**Page extract**.
Journalists to gain access to police disciplinary hearings

Police officers could face public disciplinary hearings in "exceptional
circumstances" where there are accusations of serious incompetence or
neglect, it emerged today.

The Independent Police Complaints Commission (IPCC) has powers to compel
officers accused of serious failings could be compelled to attend
tribunals open to victims, relatives and the media.


But a case would have to meet a number of criteria in order to warrant a
public hearing, which would be held only if the commission "considers
that because of the gravity or other exceptional circumstances it would
be in the public interest to do so", an IPCC spokeswoman said.

If relevant issues in a case had already been aired in another public
forum, for example in a criminal trial or inquest, that was likely to
count against holding a public disciplinary hearing.

The hearings were about "public confidence in policing", the spokeswoman
said, adding: "This is not a new power, we have had it since our
inception in 2004, but we haven't used it.

"What we've been doing since our inception is consulting with the police
and other organisations about what exceptional circumstances would be.

**To be done**. Resume the news report above on public police disciplinary hearings, starting right after its final sentence.

**Recorded data**.
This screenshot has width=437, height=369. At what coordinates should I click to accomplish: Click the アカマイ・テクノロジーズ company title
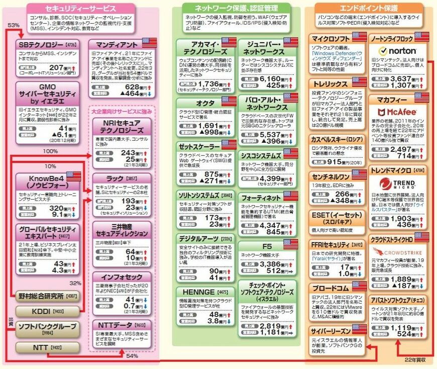[x=199, y=47]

**Output of the task**.
"This is not going to be a routine thing, only the most serious cases."

She cited the case of showjumper Tania Moore, who was shot dead by her
former boyfriend, Mark Dyche, in 2004, as one for which a public hearing
could have been necessary.

Before she died, the 26-year-old had told Derbyshire Police that Dyche
had threatened her.

In October 2006, a number of police officers faced a private misconduct
hearing for allegedly failing to take action.

The spokeswoman said: "While there was a murder trial, that was about
the murder, it wasn't really focused on the police."

IPCC chairman Nick Hardwick told The Times: "It's an exceptional power.
We are not saying as a matter of course the police are going to find
themselves in public."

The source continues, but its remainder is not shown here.